──────── EXCERPT TO READ ────────

Alexei Sayle: Oversized and over here
When even the best, most engaging US sitcoms move their storylines to the UK they inevitably become awful.
Years ago I auditioned for the American show Married With Children, which at its height could be a wonderfully unpleasant evocation of blue-collar life. Although they offered me the job, in the end I was unavailable and they gave the part to Bill Oddie. I was glad they did as the episode set on the Yorkchestershire Moors was the most idiotic and shabby thing I'd ever seen. Similarly the edition of the normally reliable Friends set in London is appalling, and even The Simpsons when they came to Britain produced a lamentably limp show full of dreadfully stereotypical images of Olde Englande.

──────── DATA SUPPLIED ────────

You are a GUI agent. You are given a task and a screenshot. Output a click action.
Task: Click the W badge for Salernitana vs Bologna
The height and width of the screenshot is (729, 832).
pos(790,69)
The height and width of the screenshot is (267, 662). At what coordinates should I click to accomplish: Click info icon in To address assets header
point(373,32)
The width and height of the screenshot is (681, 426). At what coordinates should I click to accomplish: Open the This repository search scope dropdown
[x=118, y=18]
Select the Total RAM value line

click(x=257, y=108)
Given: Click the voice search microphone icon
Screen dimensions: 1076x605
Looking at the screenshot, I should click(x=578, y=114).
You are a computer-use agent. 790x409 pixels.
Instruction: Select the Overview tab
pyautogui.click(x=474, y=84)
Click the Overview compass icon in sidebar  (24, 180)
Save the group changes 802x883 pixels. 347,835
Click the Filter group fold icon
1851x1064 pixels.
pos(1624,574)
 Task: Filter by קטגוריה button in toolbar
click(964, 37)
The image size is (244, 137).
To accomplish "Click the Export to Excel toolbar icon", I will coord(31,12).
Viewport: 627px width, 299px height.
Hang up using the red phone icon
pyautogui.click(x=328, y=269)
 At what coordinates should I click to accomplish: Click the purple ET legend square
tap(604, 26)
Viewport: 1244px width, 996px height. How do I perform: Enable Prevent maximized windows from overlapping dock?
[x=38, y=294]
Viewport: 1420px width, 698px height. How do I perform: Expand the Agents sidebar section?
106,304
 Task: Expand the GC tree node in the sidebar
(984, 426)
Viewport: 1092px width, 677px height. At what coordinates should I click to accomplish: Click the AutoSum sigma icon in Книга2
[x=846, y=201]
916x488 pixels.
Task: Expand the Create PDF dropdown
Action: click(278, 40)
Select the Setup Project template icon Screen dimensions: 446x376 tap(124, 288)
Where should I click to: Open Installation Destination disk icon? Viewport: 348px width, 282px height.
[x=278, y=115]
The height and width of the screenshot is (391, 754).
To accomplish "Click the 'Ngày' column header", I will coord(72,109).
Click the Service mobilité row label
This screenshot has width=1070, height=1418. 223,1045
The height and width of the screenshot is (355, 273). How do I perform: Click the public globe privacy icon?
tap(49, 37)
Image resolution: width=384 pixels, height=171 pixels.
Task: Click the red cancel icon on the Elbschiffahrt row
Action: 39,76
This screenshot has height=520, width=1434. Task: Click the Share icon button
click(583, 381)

────────

_WORK INSTRUCTIONS_
a: List every American television show that the piece on US sitcoms set in the UK names.
b: Show every line of the records that contains the word "sidebar". Case counts.

_FINAL RESULTS_
a: Married With Children, Friends, The Simpsons

b:
Click the Overview compass icon in sidebar  (24, 180)
Viewport: 1420px width, 698px height. How do I perform: Expand the Agents sidebar section?
 Task: Expand the GC tree node in the sidebar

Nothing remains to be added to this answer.